Excerpted text |
In this Research Topic, six original papers, two reviews, and one mini-review summarize the impact of several obesogenic factors upon food intake regulation, obesity-associated biomarkers, and describe several behavioral and molecular approaches that enhance our understanding of obesity. In the context of the sedentary lifestyle and the constant availability of junk food that has dramatically increased in the last 30 years all over the world, Flores-Dorantes et al. provide an integrative view on the relationship between obesogenic environments and obesity, with both neurodegenerative and neurodevelopmental diseases. The authors emphasize the involvement of genes traditionally associated with food intake regulation, such as those that code for the leptin-melanocortin pathway proteins and their incidence on neurodegenerative and neurodevelopmental diseases. They call our attention to the gene-environment interaction that promotes an imbalance between caloric intake and energy expenditure. They provide further evidence for common neurobiological pathways between obesity and neurodegenerative diseases, suggesting that metabolic syndrome and obesity are risk factors for Parkinson's disease and Alzheimer's disease (AD).

Stored data |
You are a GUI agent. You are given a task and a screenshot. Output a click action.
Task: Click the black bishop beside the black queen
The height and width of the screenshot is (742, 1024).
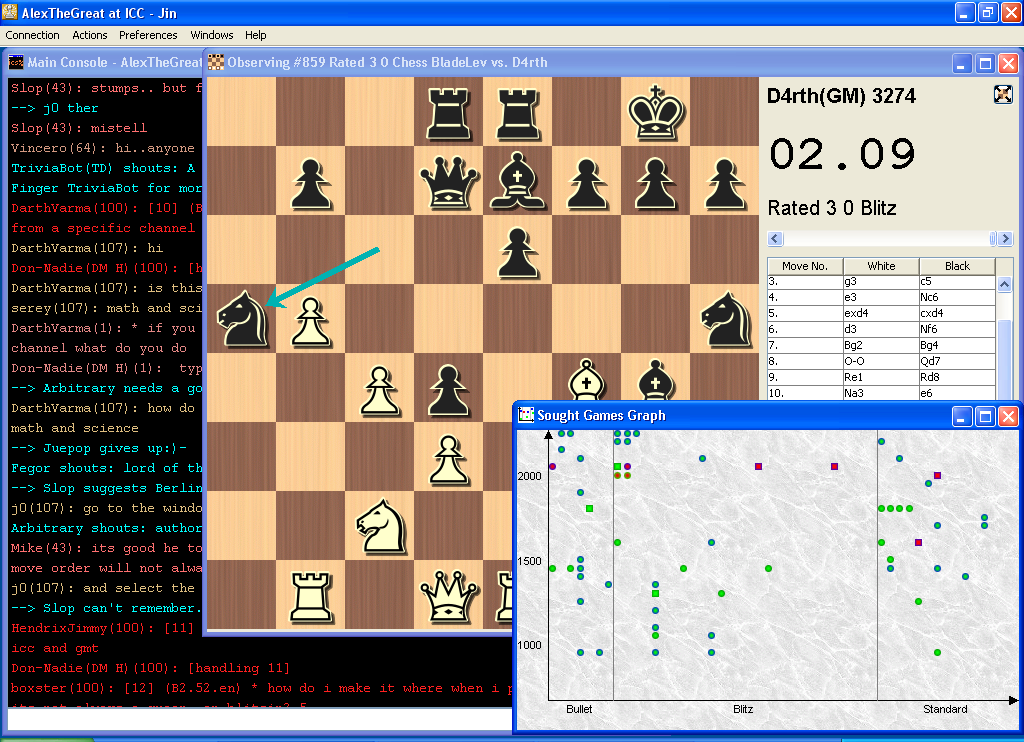pyautogui.click(x=517, y=182)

Tasks for this exercise |
A. Answer the following questions about the text on obesogenic factors and obesity:
(i) How many original papers does the Research Topic contain?
(ii) Proteins of which pathway are coded by the genes traditionally associated with food intake regulation?
(iii) For which two diseases are metabolic syndrome and obesity suggested to be risk factors?
B. Pick up the text on obesogenic factors and obesity after its last sentence and continue it.

Responses by task |
A.
(i) Six.
(ii) The leptin-melanocortin pathway.
(iii) Parkinson's disease and Alzheimer's disease (AD).

B.
Whereas a relationship between obesity and the development of neurodegenerative diseases is widely accepted, we are just beginning to understand how environmental factors and the microbiome contribute to these conditions. Bello-Medina et al. demonstrate evidence for spatial memory deficits, differences in beta diversity, and lower relative abundances of Actinobacteria and TM7 in the gut microbiota of 3 months-old 3xTg-AD mice, one of the most used transgenic models of AD, compared to non-transgenic mice. Their results suggest that microbiota alterations could be related causally to cognitive decline and may be employed as non-invasive biomarkers of AD, even at a presymptomatic stage.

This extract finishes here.